For instance, CEO Lesar explained how Halliburton has invested about $1 billion in recent years in a new Singapore facility as well as technology centers in Saudi Arabia and Brazil. These kinds of facilities perform useful work, to be sure. But they also come with certain costs associated with stroking local egos in terms of hiring national talent.
Things are good for Schlumberger’s North American business, which delivered a strong performance despite weakness in the pressure pumping/fracking market due to increased competition from other firms.
Overall, the best action for SLB was overseas, where revenues from markets outside North America jumped 12% year over year as margins expanded by 23%.
Improving on its North American numbers, SLB increased revenues in the Middle East by 25% over last year. Schlumberger enjoyed strong growth in Saudi Arabia, Iraq, Qatar and the United Arab Emirates. In fact, Schlumberger is currently moving equipment and personnel to Saudi Arabia, where demand continues to grow.
It causes me to recall a comment by a Schlumberger rep at the Offshore Technology Conference in Houston a few years back. ‘Oh, if only all of our clients were as good as Saudi Aramco,’ he said wistfully.

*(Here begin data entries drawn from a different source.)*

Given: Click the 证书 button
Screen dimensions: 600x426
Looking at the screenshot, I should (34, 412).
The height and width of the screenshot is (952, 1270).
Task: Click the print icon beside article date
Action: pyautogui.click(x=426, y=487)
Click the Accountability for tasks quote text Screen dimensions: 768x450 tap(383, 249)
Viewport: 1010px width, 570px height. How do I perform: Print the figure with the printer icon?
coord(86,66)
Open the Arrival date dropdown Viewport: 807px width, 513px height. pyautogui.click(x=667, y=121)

Other Schlumberger efforts in Indonesia, Malaysia and China also boosted profits. In fact, Schlumberger inked its first production management project in China during the quarter and will move personnel and equipment into the region during the fourth quarter.

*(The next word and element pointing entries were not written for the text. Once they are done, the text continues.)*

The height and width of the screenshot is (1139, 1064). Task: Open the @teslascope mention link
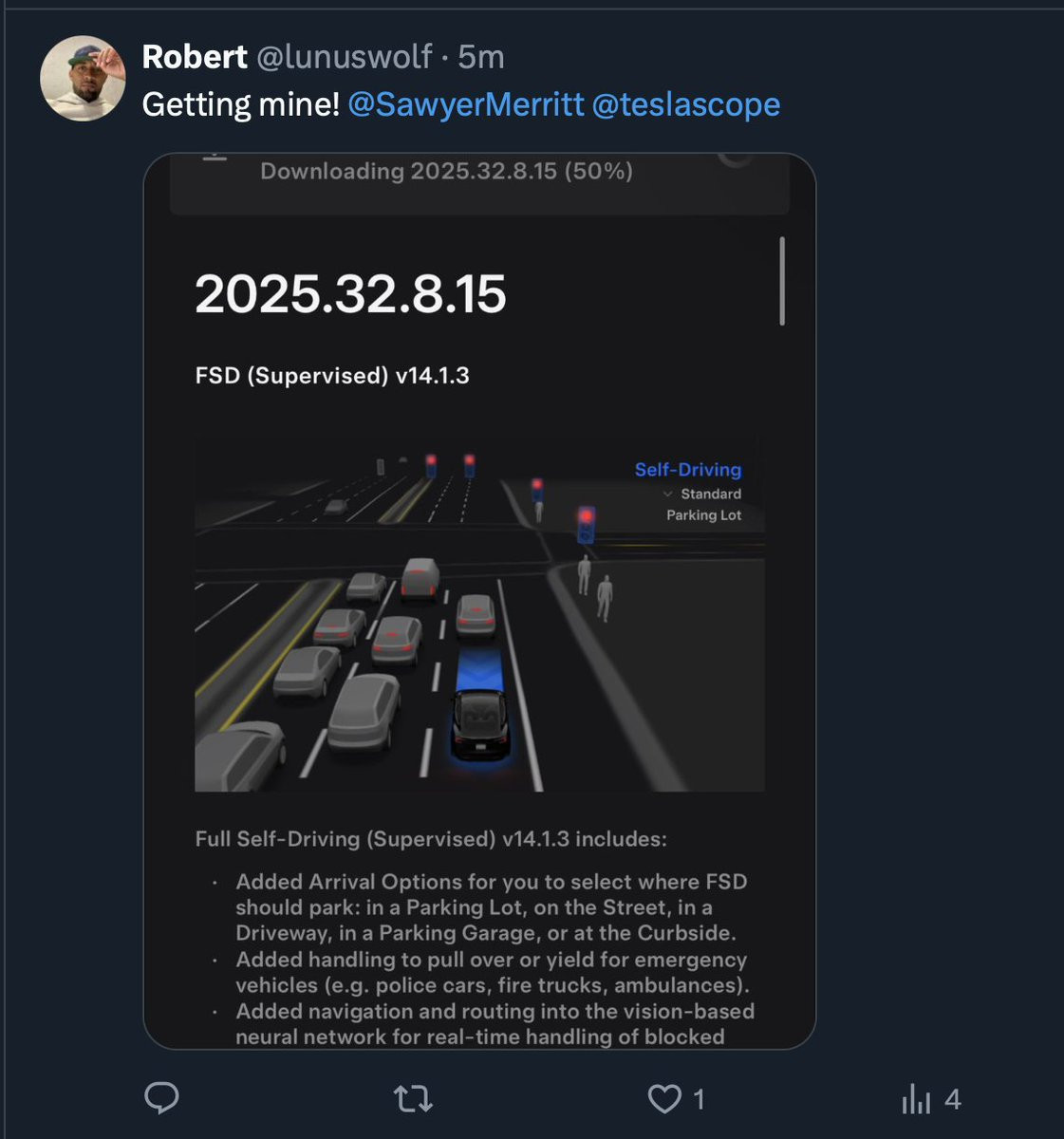[x=685, y=103]
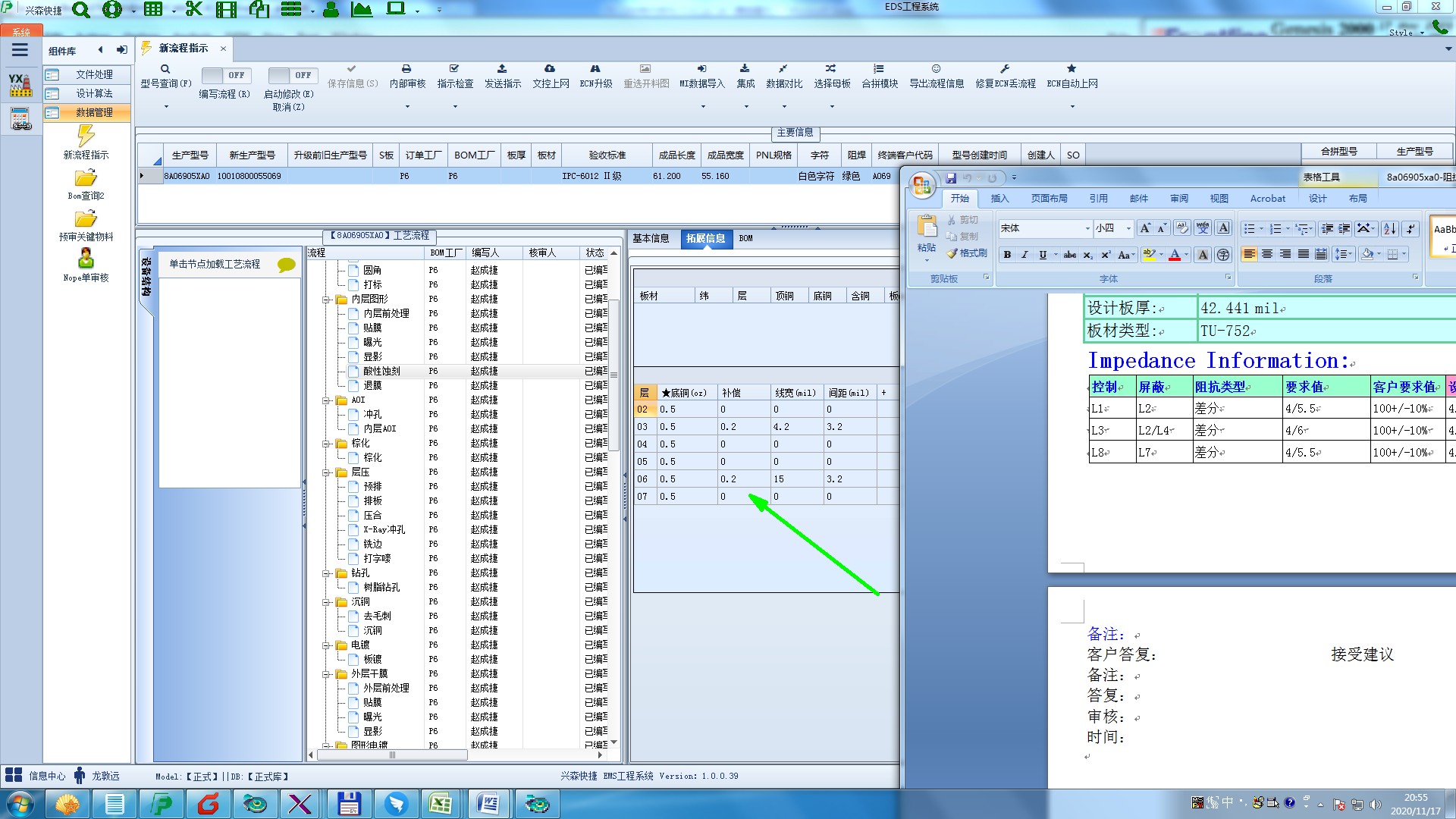
Task: Click the ECN升级 toolbar icon
Action: pos(595,69)
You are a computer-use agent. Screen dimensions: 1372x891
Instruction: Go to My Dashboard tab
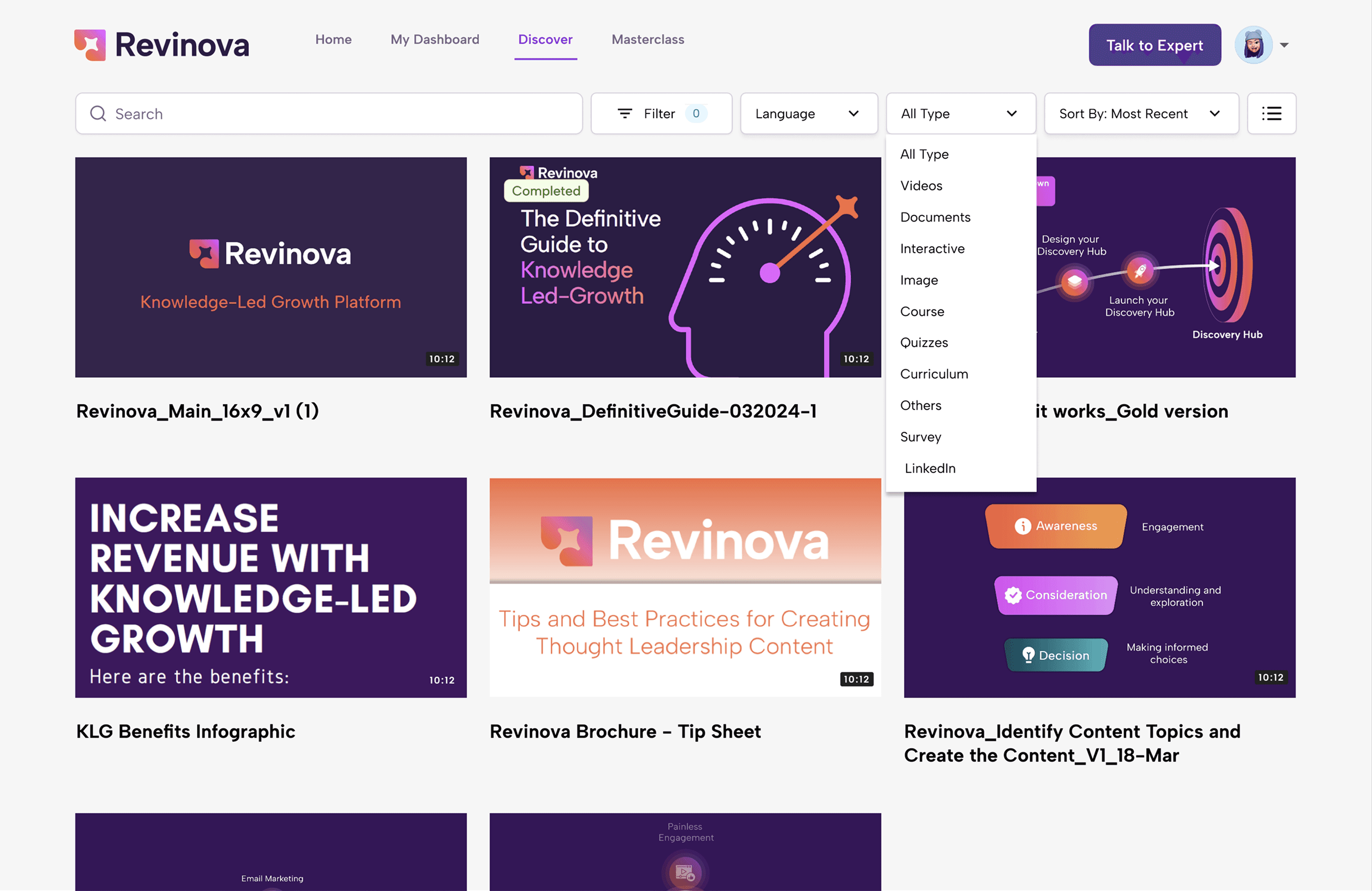pos(435,39)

As for numbers, the Baker Hughes U.S. rig count should average about 1,750 active rigs for 2013, down 9% from 2012. Still, the industry has improved efficiency and is drilling about 6% more wells per rig. Internationally, BHI expects the rig count to average about 1,300 rigs in 2013, up 5% from 2012.
In a sense, the new makeup of service company earnings reflects the changing nature of demand in the oil fields of the world, as well as long-term supply dynamics. That is, in North America, the demand is growing for complex services associated with fracking. But elsewhere — even in regions where not a single well has ever been fracked — demand is growing for high-end services because the down-hole geology is more difficult.

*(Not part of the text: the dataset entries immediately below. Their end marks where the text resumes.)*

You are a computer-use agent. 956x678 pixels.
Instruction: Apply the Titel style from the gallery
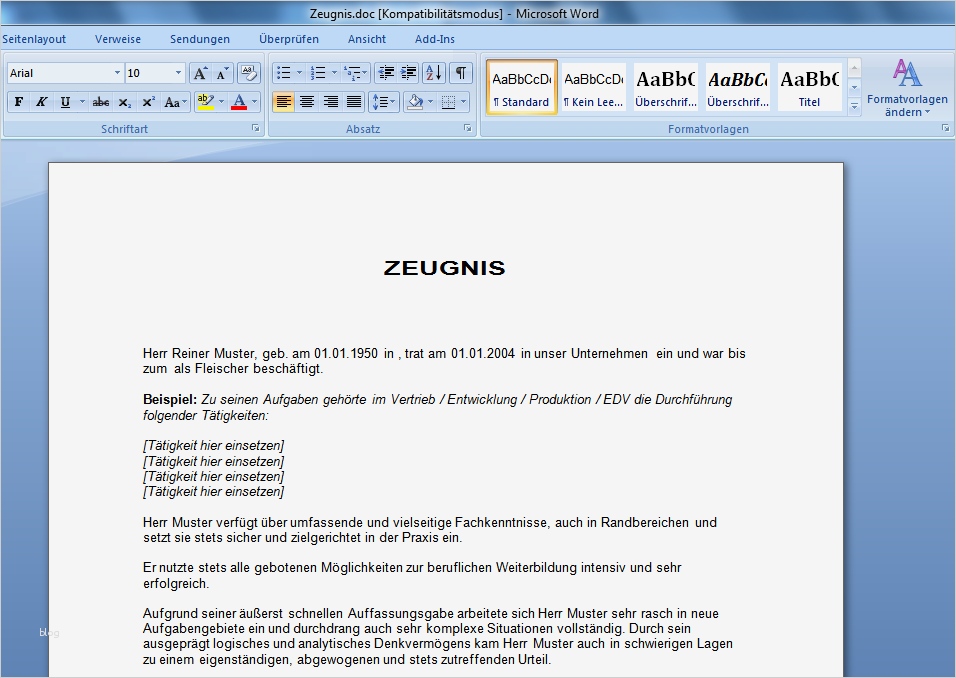809,85
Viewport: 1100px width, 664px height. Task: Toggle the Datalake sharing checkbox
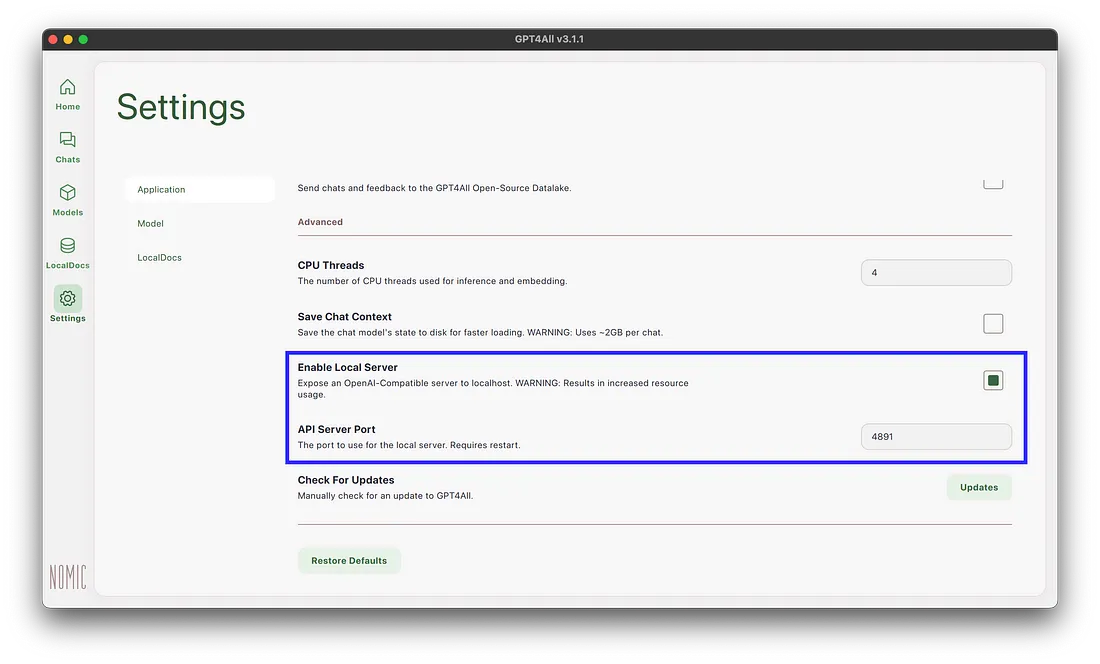point(992,181)

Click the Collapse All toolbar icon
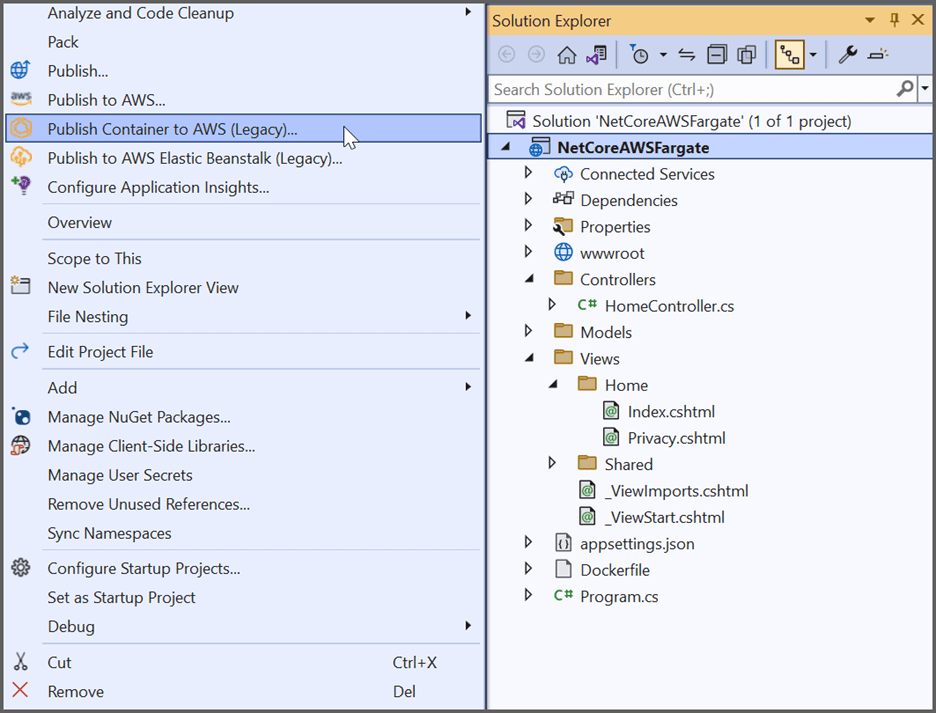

How to explain this? We’re looking at a reflection of the Peak Oil thesis! Yes, yes, yes… I know that skeptics say Peak Oil is bogus and an idea that’s far beyond its shelf life.
Actually, that’s exactly the wrong way to think about it. Peak Oil was, and remains, a valid working tool — which I’ve been discussing for almost nine years in my work with Agora Financial. It’s possible to apply Peak Oil methodology to global numbers as well as to regions. Indeed, one can look at many sorts of oil plays — offshore, onshore and even fracking movements — using the basics of Peak Oil analysis.
Distilled to its essence, Peak Oil tells us that the “easy” oil of the olden days is long gone. Today, across the globe, the energy industry MUST look for the difficult hydrocarbons. Thus, complex “conventional” plays and super-complex “fracking” plays are the new norm.
It’s all very expensive technology whichever way you look at it. So we’re destined to have “$100 oil” and more over the long term, absent an economic crash that temporarily tanks the price of oil while the world falls off a cliff.
This large-scale idea is part of what makes the oil service guys so attractive. The profitability is there for the long haul.
So don’t just rush out and buy up oil service shares willy-nilly, of course. As I stated above – and as I’ve said over many years of writing to my paid-up readers – buy oil service shares judiciously, especially on dips. In the case of Schlumberger, the shares never get ‘cheap’ and seldom stay down for long. But over time, the oil service trifecta can deliver great gains with minimal downside risk.
That’s all for now. Thanks for reading.